Added `max_bytes` option and FetchRequest_v3 usage. (#962)

* Added `max_bytes` option and FetchRequest_v3 usage. * Add checks for versions above 0.10 based on ApiVersionResponse
author: Taras Voinarovskyi <voyn1991@gmail.com> 2017-03-07 00:59:26 +0200
committer: Dana Powers <dana.powers@gmail.com> 2017-03-06 14:59:26 -0800
commit: 9c19ea7cbe163b0c434ce9dd9c8c42471027cce5 (patch)
tree: 8802dfc07e053279d18be591af11a1a4edf4988c /kafka/consumer/fetcher.py
parent: ff6f7bf085b912090b436da1c99f6f8f4cf66f94 (diff)
download: kafka-python-9c19ea7cbe163b0c434ce9dd9c8c42471027cce5.tar.gz
1 files changed, 36 insertions, 7 deletions
diff --git a/kafka/consumer/fetcher.py b/kafka/consumer/fetcher.py
index 73daa36..2782057 100644
--- a/kafka/consumer/fetcher.py
+++ b/kafka/consumer/fetcher.py
@@ -40,6 +40,7 @@ class Fetcher(six.Iterator):
         'value_deserializer': None,
         'fetch_min_bytes': 1,
         'fetch_max_wait_ms': 500,
+        'fetch_max_bytes': 52428800,
         'max_partition_fetch_bytes': 1048576,
         'max_poll_records': sys.maxsize,
         'check_crcs': True,
@@ -64,6 +65,15 @@ class Fetcher(six.Iterator):
                 the server will block before answering the fetch request if
                 there isn't sufficient data to immediately satisfy the
                 requirement given by fetch_min_bytes. Default: 500.
+            fetch_max_bytes (int): The maximum amount of data the server should
+                return for a fetch request.
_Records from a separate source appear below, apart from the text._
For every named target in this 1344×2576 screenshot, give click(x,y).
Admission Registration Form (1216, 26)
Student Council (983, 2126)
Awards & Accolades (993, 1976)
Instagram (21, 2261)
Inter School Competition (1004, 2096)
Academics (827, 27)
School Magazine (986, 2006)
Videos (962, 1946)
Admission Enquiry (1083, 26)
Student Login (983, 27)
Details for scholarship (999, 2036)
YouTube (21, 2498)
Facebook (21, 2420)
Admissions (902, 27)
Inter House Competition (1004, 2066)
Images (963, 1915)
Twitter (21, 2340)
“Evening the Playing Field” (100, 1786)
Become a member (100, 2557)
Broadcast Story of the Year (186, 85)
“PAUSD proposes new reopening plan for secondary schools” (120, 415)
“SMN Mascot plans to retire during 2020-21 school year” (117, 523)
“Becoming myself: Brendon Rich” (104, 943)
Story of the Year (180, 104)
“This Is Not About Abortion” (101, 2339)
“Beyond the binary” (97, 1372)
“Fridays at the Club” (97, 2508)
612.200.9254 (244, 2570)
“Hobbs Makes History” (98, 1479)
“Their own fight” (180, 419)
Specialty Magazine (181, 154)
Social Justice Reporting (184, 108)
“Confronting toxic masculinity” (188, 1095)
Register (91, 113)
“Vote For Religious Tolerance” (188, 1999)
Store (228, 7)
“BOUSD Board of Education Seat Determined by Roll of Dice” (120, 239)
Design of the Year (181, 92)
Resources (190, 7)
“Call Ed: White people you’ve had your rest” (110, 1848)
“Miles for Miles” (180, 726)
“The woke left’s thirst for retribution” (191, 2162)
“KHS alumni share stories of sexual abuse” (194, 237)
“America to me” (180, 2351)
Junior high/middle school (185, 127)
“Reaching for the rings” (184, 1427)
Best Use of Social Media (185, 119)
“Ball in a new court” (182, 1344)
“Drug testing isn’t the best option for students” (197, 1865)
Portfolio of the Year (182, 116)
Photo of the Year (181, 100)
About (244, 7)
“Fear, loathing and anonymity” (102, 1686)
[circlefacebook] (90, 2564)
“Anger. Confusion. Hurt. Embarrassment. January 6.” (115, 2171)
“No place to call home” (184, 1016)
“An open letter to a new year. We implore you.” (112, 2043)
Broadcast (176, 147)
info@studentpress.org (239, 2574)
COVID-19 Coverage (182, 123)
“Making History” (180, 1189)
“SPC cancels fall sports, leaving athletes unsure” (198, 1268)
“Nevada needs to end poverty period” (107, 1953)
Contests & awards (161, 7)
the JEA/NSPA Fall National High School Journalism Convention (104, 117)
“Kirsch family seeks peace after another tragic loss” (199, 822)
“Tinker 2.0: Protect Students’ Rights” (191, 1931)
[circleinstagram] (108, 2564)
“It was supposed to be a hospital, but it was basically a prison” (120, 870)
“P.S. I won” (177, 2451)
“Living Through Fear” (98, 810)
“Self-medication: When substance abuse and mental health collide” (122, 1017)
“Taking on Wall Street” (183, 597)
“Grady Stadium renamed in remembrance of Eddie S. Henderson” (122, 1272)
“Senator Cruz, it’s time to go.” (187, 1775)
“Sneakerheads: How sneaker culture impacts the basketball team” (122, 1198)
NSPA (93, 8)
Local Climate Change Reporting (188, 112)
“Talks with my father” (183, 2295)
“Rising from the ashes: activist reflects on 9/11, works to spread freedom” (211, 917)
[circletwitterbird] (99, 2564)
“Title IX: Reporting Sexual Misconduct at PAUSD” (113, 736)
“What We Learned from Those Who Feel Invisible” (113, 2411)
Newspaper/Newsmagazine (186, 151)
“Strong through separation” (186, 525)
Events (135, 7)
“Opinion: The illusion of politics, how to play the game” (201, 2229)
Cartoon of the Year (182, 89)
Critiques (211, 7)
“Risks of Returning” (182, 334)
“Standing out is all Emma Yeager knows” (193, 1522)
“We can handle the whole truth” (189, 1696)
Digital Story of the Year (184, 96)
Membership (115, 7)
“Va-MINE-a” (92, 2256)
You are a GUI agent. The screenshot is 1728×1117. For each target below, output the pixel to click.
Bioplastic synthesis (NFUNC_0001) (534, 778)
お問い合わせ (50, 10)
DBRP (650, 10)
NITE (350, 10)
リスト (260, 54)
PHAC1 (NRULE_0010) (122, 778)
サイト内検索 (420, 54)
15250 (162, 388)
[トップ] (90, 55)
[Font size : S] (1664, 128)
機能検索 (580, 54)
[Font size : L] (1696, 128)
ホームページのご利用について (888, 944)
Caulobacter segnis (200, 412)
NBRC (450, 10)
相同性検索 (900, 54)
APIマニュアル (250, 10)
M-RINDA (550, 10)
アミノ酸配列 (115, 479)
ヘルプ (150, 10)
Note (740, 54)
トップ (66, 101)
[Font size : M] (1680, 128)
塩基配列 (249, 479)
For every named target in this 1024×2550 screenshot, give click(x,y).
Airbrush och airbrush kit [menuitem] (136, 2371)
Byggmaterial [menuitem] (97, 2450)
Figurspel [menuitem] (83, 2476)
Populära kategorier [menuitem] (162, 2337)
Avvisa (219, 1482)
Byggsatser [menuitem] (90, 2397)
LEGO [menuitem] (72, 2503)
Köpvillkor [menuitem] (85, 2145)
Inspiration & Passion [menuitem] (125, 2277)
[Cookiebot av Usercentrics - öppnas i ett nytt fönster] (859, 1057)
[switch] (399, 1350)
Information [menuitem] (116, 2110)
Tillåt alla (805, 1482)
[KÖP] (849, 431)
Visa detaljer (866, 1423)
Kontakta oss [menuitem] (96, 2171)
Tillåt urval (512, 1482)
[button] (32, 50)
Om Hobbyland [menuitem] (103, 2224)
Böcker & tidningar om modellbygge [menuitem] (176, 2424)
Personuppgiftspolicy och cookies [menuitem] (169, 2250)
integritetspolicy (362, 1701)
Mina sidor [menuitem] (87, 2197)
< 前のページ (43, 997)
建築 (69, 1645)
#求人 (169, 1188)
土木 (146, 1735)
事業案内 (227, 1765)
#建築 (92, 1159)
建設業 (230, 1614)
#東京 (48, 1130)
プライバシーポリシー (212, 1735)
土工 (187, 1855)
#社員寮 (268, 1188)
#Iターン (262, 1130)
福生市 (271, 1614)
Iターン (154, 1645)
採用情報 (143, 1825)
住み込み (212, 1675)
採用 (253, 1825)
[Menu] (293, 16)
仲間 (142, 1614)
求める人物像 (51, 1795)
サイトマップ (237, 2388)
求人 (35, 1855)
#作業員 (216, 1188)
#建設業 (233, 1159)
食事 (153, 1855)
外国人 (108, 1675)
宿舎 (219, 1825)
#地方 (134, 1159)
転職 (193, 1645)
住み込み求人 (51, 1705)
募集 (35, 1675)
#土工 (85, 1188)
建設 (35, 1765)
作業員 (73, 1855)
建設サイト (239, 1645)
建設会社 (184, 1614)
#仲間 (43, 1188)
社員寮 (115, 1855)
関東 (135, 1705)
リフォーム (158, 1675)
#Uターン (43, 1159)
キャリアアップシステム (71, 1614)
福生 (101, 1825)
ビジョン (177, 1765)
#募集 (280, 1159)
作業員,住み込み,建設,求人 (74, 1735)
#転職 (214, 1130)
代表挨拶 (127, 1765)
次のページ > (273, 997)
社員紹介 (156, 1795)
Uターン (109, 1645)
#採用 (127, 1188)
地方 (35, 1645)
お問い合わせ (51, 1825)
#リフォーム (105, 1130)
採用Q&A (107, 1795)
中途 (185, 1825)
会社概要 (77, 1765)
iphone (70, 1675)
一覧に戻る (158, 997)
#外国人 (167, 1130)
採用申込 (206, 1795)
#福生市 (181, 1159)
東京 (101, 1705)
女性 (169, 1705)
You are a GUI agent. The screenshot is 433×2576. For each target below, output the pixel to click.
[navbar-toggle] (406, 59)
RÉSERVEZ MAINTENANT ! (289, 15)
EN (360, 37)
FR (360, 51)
This is not an absolute maximum, if
+                the first message in the first non-empty partition of the fetch
+                is larger than this value, the message will still be returned
+                to ensure that the consumer can make progress. NOTE: consumer
+                performs fetches to multiple brokers in parallel so memory
+                usage will depend on the number of brokers containing
+                partitions for the topic.
+                Supported Kafka version >= 0.10.1.0. Default: 52428800 (50 Mb).
             max_partition_fetch_bytes (int): The maximum amount of data
                 per-partition the server will return. The maximum total memory
                 used for a request = #partitions * max_partition_fetch_bytes.
@@ -617,7 +627,7 @@ class Fetcher(six.Iterator):
             log.debug("Fetched offset %d for partition %s", offset, partition)
             future.success(offset)
         elif error_type in (Errors.NotLeaderForPartitionError,
-                       Errors.UnknownTopicOrPartitionError):
+                            Errors.UnknownTopicOrPartitionError):
             log.debug("Attempt to fetch offsets for partition %s failed due"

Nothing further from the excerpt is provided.